Per fare massa critica è ritenuta senz’altro necessaria una tematica che vada oltre le questioni istituzionali. La decisione di un’ampia offensiva referendaria, di iniziativa sindacale, è stata sofferta, tanto da essere stata rinviata un paio di volte, prima dell’approvazione da parte dell’Assemblea nazionale Cgil del 27 febbraio; all’interno della Confederazione, in particolare nei gruppi dirigenti delle federazioni di categoria, vi erano (e rimangono ora in silenzio) delle forti e motivate perplessità nell’avventurarsi in una impegnativa campagna referendaria, con il rischio di non raggiungere il quorum come è avvenuto in altri casi (sull’articolo 18). Ma il leader della Cgil intende sfidare la destra in nome di un’alternativa globale (istituzionale, politica, economica e sociale) con l’obiettivo di ribaltare uno scenario costruito in arco temporale lungo e ad opera di altri governi diversi dall’esecutivo Meloni (anche appartenenti alla sinistra “deviata” accusata di aver tradito i lavoratori) e di “uscire dall’emergenza cambiando il modello di sviluppo”.
La lunga partita della sinistra: referendum, strategie e tempi lunghi
Una prospettiva che deve consentire alla sinistra politica e sindacale, con il collante della Cgil e dei suoi cari armati (per dirla con Stalin in riferimento al Papa) di stare in campo contro il governo per tutto il tempo necessario, anche se fosse per tutta la durata della legislatura. Infatti, la strategia delineata richiede, anche a livello pratico, tempi lunghi come quelli occorrenti al governo per realizzare il suo programma e tallonarlo da vicino. La Consulta giuridica della Confederazione, sulla base del mandato ricevuto dall’Assemblea, ha individuato quattro aree di quesiti referendari: le prime due sui licenziamenti, una sul superamento del contratto a tutele crescenti (vile! Tu uccidi un uomo morto!) e l’altra sull’indennizzo nelle piccole imprese, la terza sulla reintroduzione della presenza delle causali per i contratti a termine (non si sono accorti che il causalone lo ha reintrodotto la ministra Calderone); l’ultima, relativa agli appalti, sulla responsabilità del committente sugli infortuni sul lavoro.
Verso il giudizio universale: il futuro della politica sociale
Dopo il deposito dei quesiti in Cassazione, i controlli previsti dalle procedure vigenti e la pubblicazione in Gazzetta Ufficiale, partirà la raccolta delle firme.

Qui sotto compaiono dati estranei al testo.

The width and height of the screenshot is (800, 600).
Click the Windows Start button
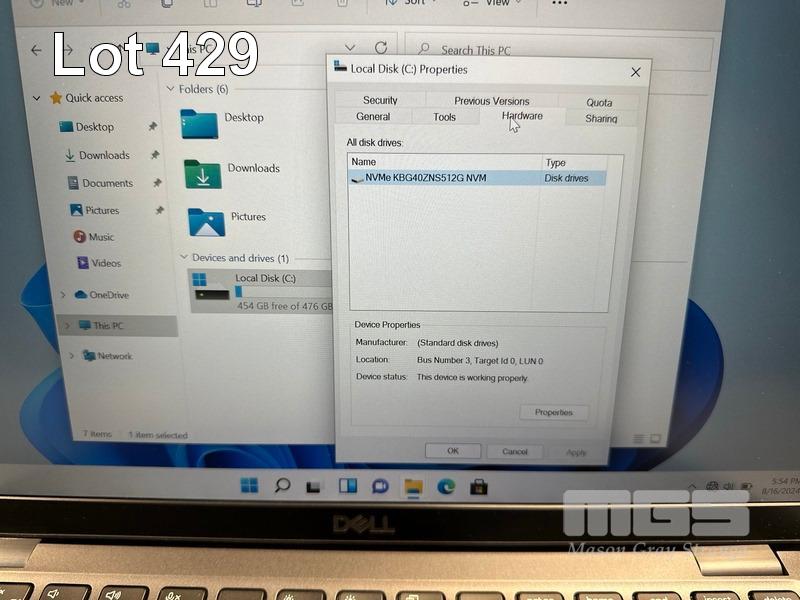[249, 486]
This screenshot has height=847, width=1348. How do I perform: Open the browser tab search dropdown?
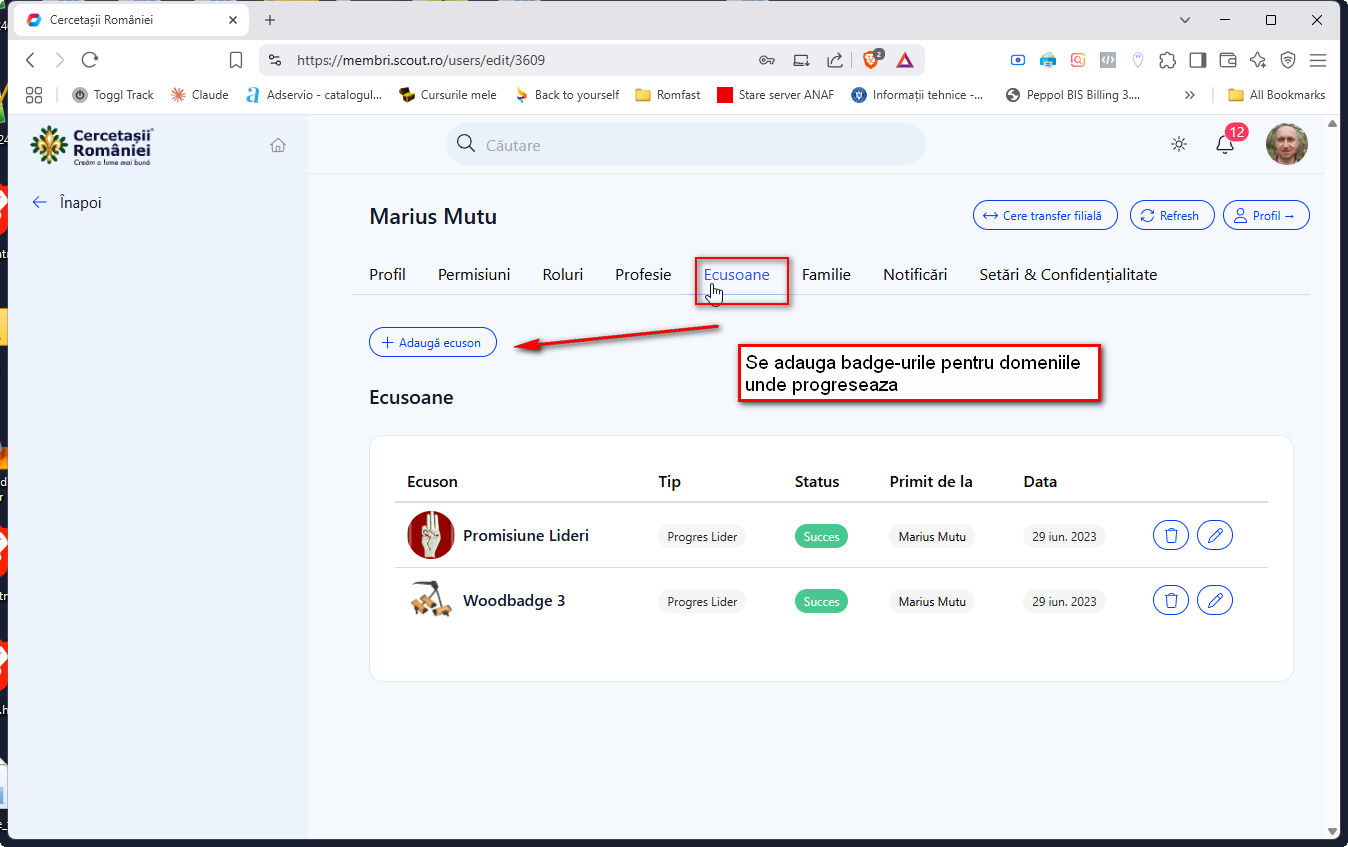coord(1185,20)

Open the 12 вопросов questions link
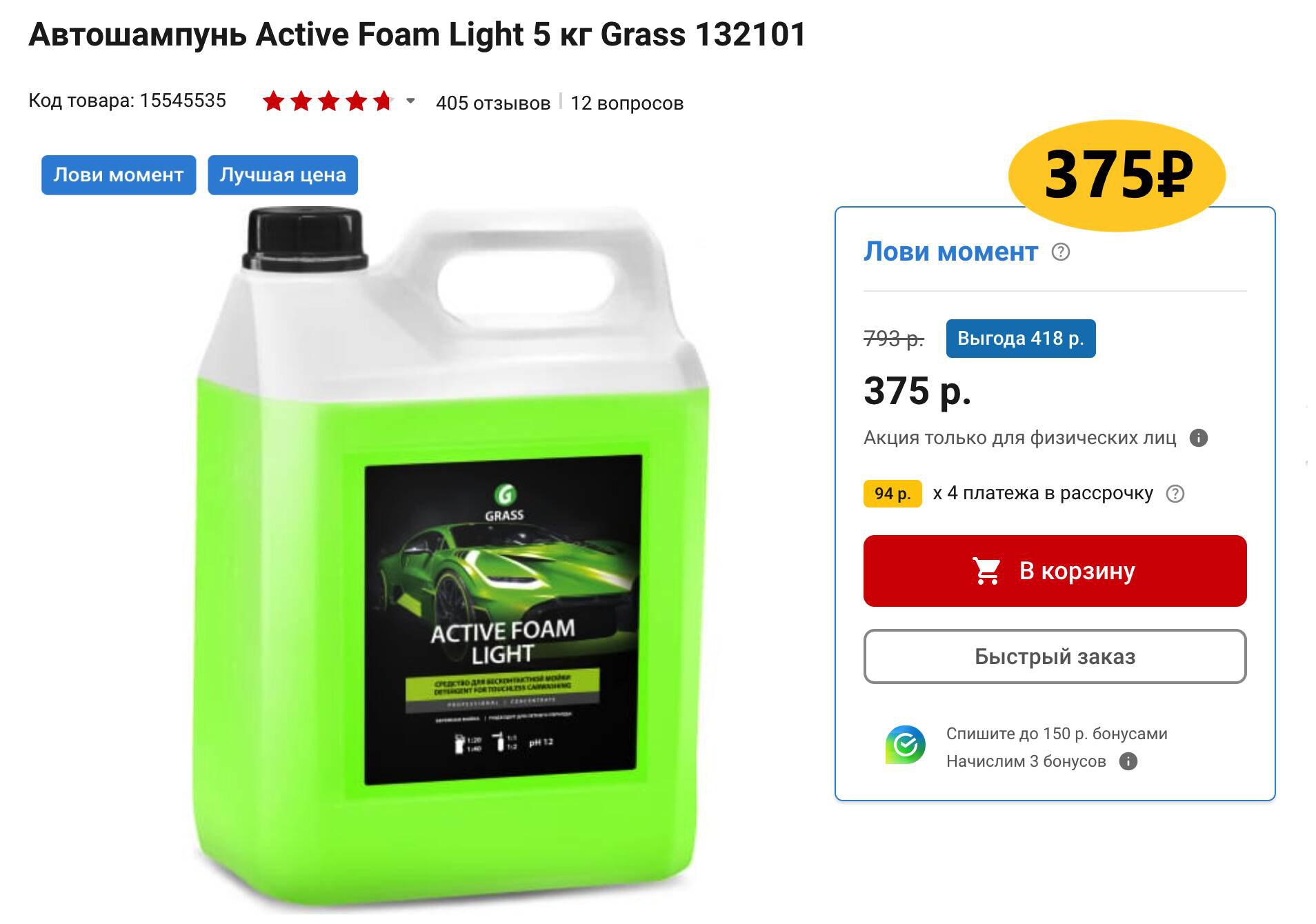coord(627,103)
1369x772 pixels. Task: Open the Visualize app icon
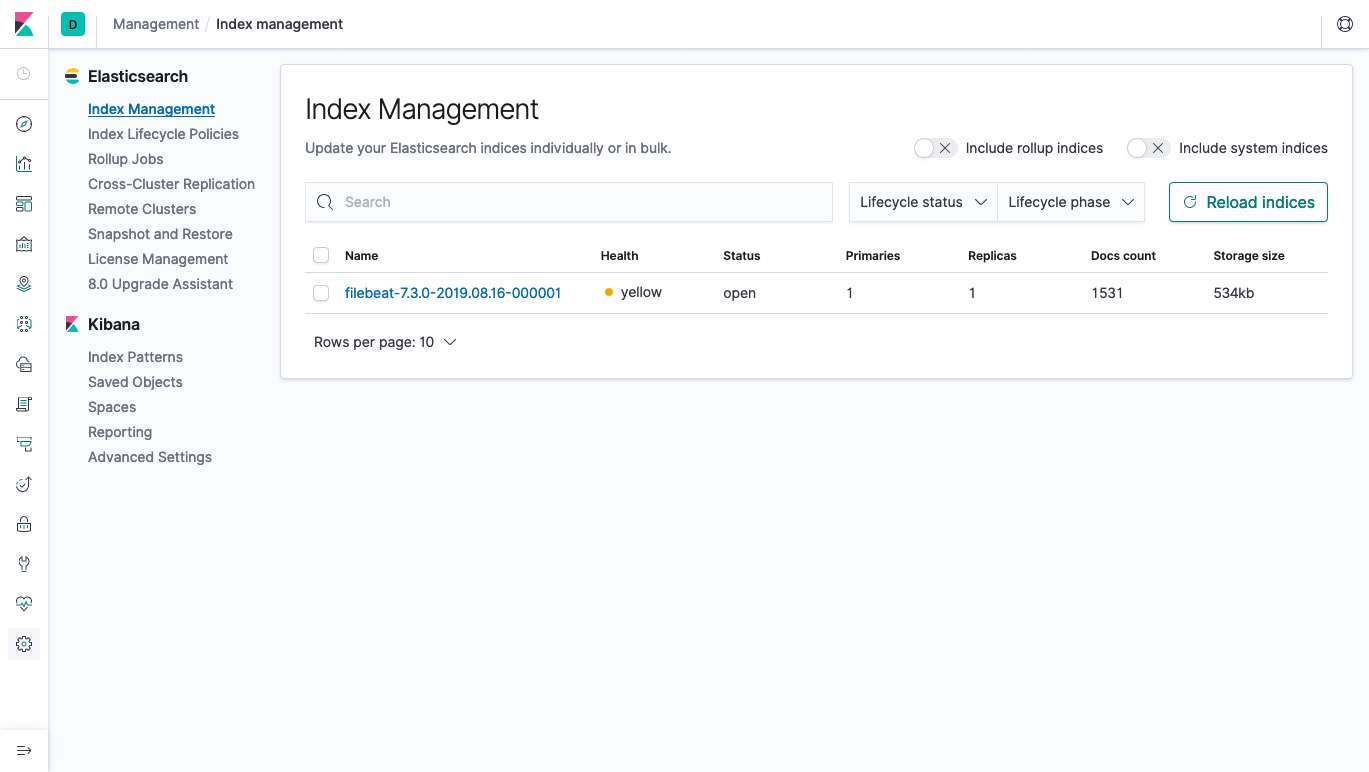(23, 163)
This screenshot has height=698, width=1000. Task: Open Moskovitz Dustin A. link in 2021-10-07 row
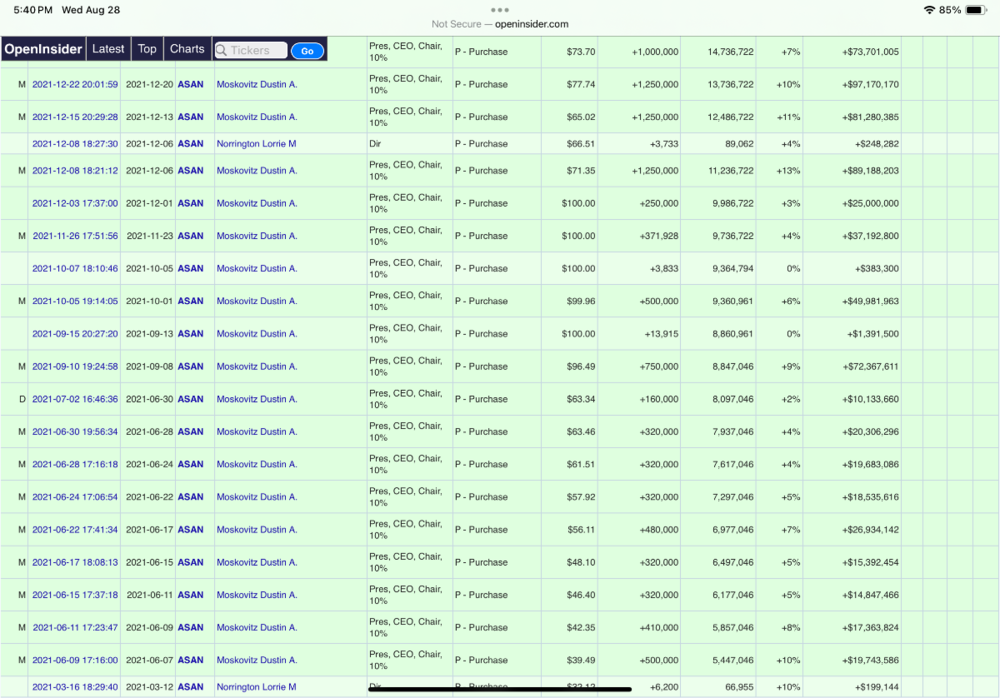[x=256, y=269]
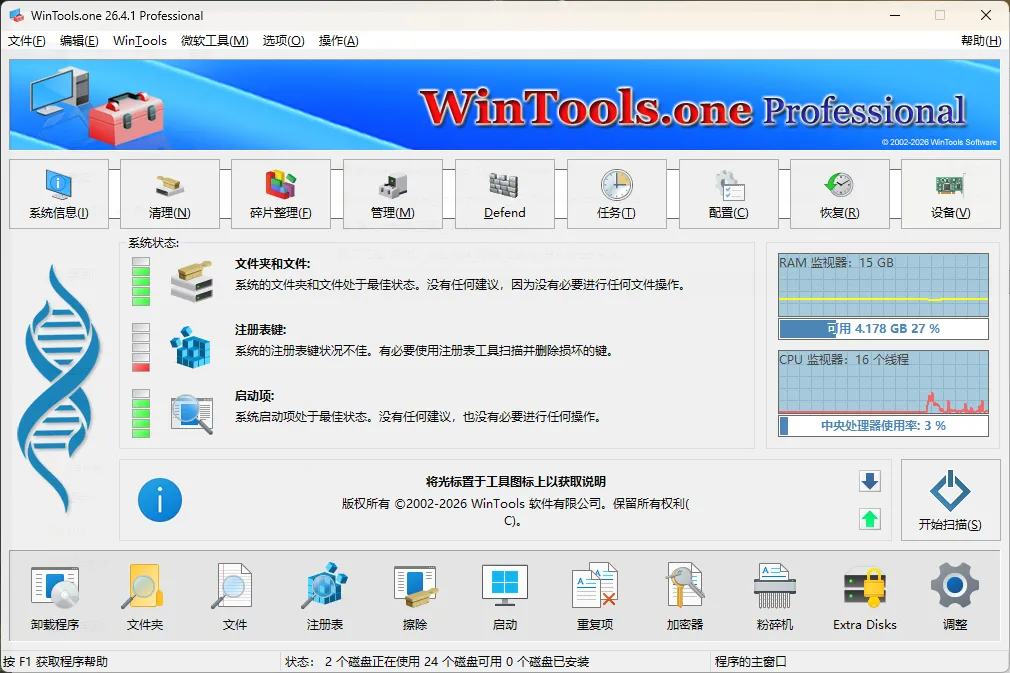This screenshot has height=673, width=1010.
Task: Open the 碎片整理 defragmenter
Action: click(281, 194)
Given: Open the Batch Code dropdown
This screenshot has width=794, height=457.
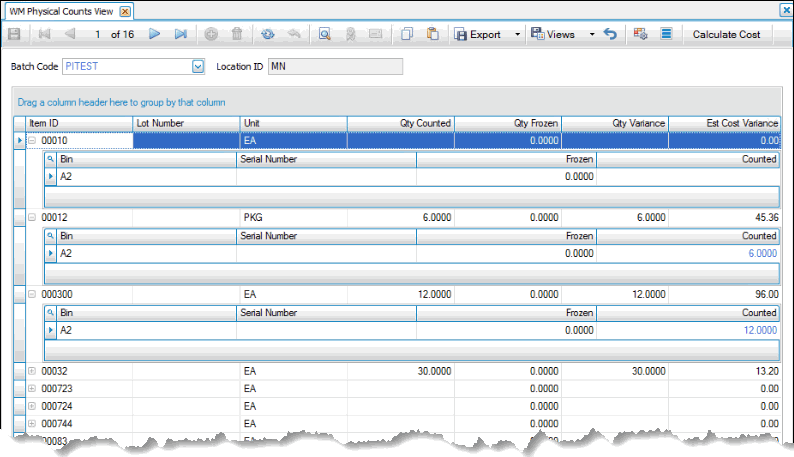Looking at the screenshot, I should coord(197,67).
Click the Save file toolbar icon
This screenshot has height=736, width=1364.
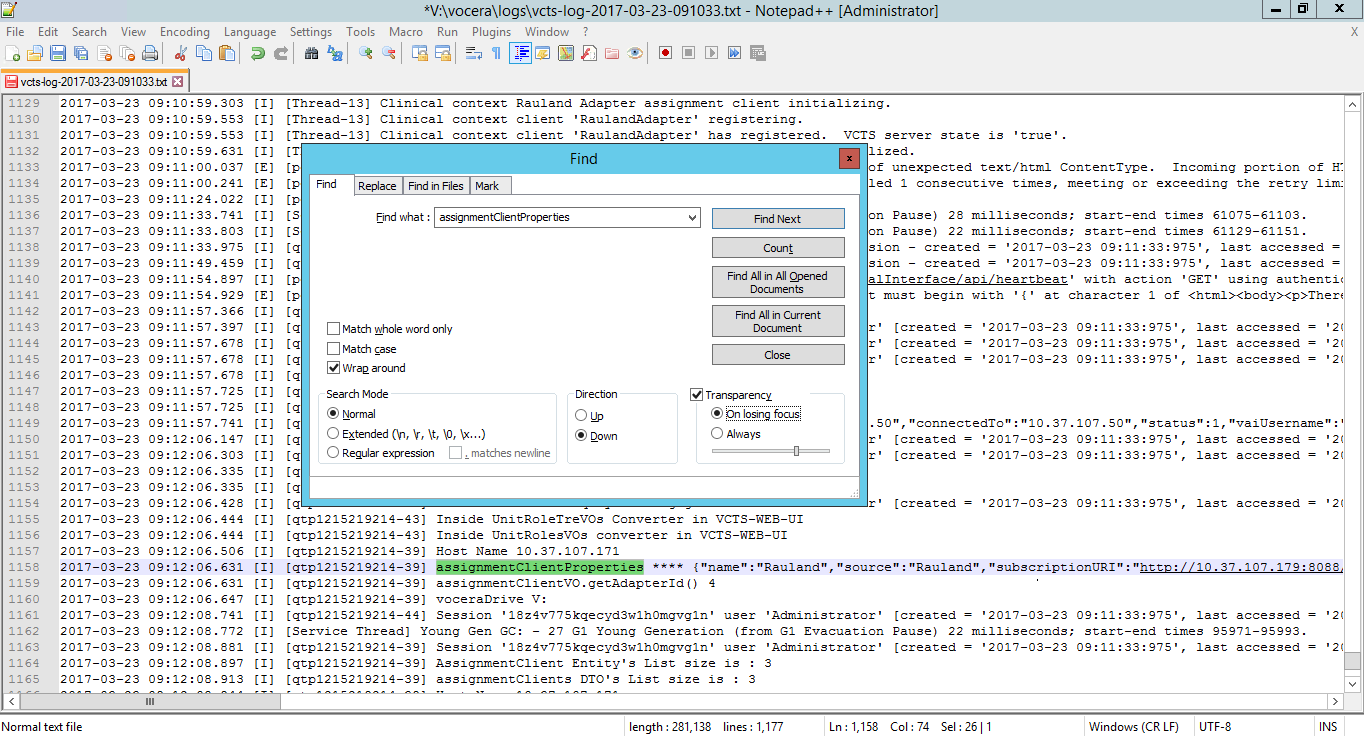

Tale iniziativa – dicono a Corso D’Italia – sarà sostenuta da assemblee in tutti i luoghi di lavoro e in tutti i territori, per costruire (ci mancherebbe!) un vasto arco di alleanze sociali, e sarà completata da proposte di legge d’iniziativa popolare su lavoro, rappresentanza, povertà e salute. La Cgil, poi, non esclude di scendere in campo contro la legge sull’autonomia differenziata e le altre riforme istituzionali volute dal governo e dalla maggioranza, se e quando fossero approvate e sottoposte a referendum confermativo. Altrimenti agirà di propria iniziativa.
Poi verrà il giorno del Giudizio universale: per un’alternativa globale (istituzionale, politica, economica e sociale) rispetto a quella voluta dalla destra.